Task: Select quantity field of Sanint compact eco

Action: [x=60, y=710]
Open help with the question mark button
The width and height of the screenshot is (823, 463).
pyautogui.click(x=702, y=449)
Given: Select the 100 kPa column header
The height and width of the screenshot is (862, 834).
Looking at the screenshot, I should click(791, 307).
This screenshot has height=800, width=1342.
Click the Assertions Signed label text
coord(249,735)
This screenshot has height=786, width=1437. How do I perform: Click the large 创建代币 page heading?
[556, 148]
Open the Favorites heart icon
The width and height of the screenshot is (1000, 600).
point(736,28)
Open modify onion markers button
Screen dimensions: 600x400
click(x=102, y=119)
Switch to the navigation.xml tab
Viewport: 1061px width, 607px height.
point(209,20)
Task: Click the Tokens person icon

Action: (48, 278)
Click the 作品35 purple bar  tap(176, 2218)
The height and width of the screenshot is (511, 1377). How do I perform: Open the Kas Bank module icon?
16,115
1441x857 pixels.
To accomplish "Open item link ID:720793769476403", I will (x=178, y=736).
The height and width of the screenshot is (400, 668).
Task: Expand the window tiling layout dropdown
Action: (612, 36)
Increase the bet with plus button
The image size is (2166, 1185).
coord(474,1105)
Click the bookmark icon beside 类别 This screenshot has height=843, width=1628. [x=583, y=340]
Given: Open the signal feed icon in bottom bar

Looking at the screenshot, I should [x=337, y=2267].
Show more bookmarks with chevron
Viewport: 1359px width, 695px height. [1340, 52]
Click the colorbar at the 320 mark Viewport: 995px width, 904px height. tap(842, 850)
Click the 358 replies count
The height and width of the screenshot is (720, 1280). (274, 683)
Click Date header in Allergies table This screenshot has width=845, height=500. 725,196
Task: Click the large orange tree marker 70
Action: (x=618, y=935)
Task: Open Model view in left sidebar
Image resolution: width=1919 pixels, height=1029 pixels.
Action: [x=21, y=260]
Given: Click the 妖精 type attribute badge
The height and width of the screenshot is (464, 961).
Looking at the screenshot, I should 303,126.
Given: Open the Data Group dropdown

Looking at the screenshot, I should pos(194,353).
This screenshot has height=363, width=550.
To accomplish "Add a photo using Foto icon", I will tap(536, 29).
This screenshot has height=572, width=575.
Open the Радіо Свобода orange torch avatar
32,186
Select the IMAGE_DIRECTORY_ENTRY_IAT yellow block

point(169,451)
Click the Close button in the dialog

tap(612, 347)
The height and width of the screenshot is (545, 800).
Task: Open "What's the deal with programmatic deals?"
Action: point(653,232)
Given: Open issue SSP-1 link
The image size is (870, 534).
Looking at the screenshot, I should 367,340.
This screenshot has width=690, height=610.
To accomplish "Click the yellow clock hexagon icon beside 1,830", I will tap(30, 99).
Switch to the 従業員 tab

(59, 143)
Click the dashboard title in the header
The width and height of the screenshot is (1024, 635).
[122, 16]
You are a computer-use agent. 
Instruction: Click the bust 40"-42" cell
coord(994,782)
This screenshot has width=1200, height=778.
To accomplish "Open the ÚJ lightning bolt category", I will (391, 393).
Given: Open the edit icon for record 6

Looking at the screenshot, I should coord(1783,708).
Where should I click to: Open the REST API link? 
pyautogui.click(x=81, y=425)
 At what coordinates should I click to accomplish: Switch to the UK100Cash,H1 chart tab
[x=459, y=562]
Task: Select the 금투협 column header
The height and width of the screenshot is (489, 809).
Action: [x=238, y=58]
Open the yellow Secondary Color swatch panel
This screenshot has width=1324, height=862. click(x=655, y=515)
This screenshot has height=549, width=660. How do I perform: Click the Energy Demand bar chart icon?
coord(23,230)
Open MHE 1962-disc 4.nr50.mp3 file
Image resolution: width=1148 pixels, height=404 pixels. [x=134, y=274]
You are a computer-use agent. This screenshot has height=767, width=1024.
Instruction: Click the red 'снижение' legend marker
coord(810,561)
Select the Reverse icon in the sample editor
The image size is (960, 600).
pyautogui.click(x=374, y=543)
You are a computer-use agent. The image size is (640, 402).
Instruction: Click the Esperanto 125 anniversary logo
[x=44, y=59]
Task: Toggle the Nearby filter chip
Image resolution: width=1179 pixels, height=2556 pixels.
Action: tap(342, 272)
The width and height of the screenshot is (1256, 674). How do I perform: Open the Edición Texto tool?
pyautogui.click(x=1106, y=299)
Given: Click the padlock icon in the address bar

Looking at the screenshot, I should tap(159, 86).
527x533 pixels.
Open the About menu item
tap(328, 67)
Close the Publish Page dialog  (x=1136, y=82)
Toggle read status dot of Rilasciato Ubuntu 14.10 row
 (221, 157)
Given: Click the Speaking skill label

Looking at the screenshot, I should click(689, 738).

=== TASK TO COMPLETE ===
Word for word, transcribe the complete listing.

=== SOLUTION TO THE EXERCISE ===
Task: Select quantity field of Sanint compact eco

Action: [x=60, y=710]
Open help with the question mark button
The width and height of the screenshot is (823, 463).
pyautogui.click(x=702, y=449)
Given: Select the 100 kPa column header
The height and width of the screenshot is (862, 834).
Looking at the screenshot, I should click(791, 307).
This screenshot has height=800, width=1342.
Click the Assertions Signed label text
coord(249,735)
This screenshot has height=786, width=1437. How do I perform: Click the large 创建代币 page heading?
[556, 148]
Open the Favorites heart icon
The width and height of the screenshot is (1000, 600).
point(736,28)
Open modify onion markers button
Screen dimensions: 600x400
click(x=102, y=119)
Switch to the navigation.xml tab
Viewport: 1061px width, 607px height.
point(209,20)
Task: Click the Tokens person icon

Action: (48, 278)
Click the 作品35 purple bar  tap(176, 2218)
The height and width of the screenshot is (511, 1377). How do I perform: Open the Kas Bank module icon?
16,115
1441x857 pixels.
To accomplish "Open item link ID:720793769476403", I will (x=178, y=736).
The height and width of the screenshot is (400, 668).
Task: Expand the window tiling layout dropdown
Action: (612, 36)
Increase the bet with plus button
The image size is (2166, 1185).
coord(474,1105)
Click the bookmark icon beside 类别 This screenshot has height=843, width=1628. [x=583, y=340]
Given: Open the signal feed icon in bottom bar

Looking at the screenshot, I should [x=337, y=2267].
Show more bookmarks with chevron
Viewport: 1359px width, 695px height. [1340, 52]
Click the colorbar at the 320 mark Viewport: 995px width, 904px height. tap(842, 850)
Click the 358 replies count
The height and width of the screenshot is (720, 1280). (274, 683)
Click Date header in Allergies table This screenshot has width=845, height=500. 725,196
Task: Click the large orange tree marker 70
Action: (x=618, y=935)
Task: Open Model view in left sidebar
Image resolution: width=1919 pixels, height=1029 pixels.
Action: [x=21, y=260]
Given: Click the 妖精 type attribute badge
The height and width of the screenshot is (464, 961).
Looking at the screenshot, I should 303,126.
Given: Open the Data Group dropdown

Looking at the screenshot, I should pos(194,353).
This screenshot has height=363, width=550.
To accomplish "Add a photo using Foto icon", I will tap(536, 29).
This screenshot has height=572, width=575.
Open the Радіо Свобода orange torch avatar
32,186
Select the IMAGE_DIRECTORY_ENTRY_IAT yellow block

point(169,451)
Click the Close button in the dialog

tap(612, 347)
The height and width of the screenshot is (545, 800).
Task: Open "What's the deal with programmatic deals?"
Action: point(653,232)
Given: Open issue SSP-1 link
The image size is (870, 534).
Looking at the screenshot, I should 367,340.
This screenshot has width=690, height=610.
To accomplish "Click the yellow clock hexagon icon beside 1,830", I will tap(30, 99).
Switch to the 従業員 tab

(59, 143)
Click the dashboard title in the header
The width and height of the screenshot is (1024, 635).
[122, 16]
You are a computer-use agent. 
Instruction: Click the bust 40"-42" cell
coord(994,782)
This screenshot has width=1200, height=778.
To accomplish "Open the ÚJ lightning bolt category", I will (391, 393).
Given: Open the edit icon for record 6

Looking at the screenshot, I should coord(1783,708).
Where should I click to: Open the REST API link? 
pyautogui.click(x=81, y=425)
 At what coordinates should I click to accomplish: Switch to the UK100Cash,H1 chart tab
[x=459, y=562]
Task: Select the 금투협 column header
The height and width of the screenshot is (489, 809).
Action: [x=238, y=58]
Open the yellow Secondary Color swatch panel
This screenshot has width=1324, height=862. click(x=655, y=515)
This screenshot has height=549, width=660. How do I perform: Click the Energy Demand bar chart icon?
coord(23,230)
Open MHE 1962-disc 4.nr50.mp3 file
Image resolution: width=1148 pixels, height=404 pixels. [x=134, y=274]
You are a computer-use agent. This screenshot has height=767, width=1024.
Instruction: Click the red 'снижение' legend marker
coord(810,561)
Select the Reverse icon in the sample editor
The image size is (960, 600).
pyautogui.click(x=374, y=543)
You are a computer-use agent. The image size is (640, 402).
Instruction: Click the Esperanto 125 anniversary logo
[x=44, y=59]
Task: Toggle the Nearby filter chip
Image resolution: width=1179 pixels, height=2556 pixels.
Action: tap(342, 272)
The width and height of the screenshot is (1256, 674). How do I perform: Open the Edición Texto tool?
pyautogui.click(x=1106, y=299)
Given: Click the padlock icon in the address bar

Looking at the screenshot, I should tap(159, 86).
527x533 pixels.
Open the About menu item
tap(328, 67)
Close the Publish Page dialog  (x=1136, y=82)
Toggle read status dot of Rilasciato Ubuntu 14.10 row
 (221, 157)
Given: Click the Speaking skill label

Looking at the screenshot, I should click(689, 738).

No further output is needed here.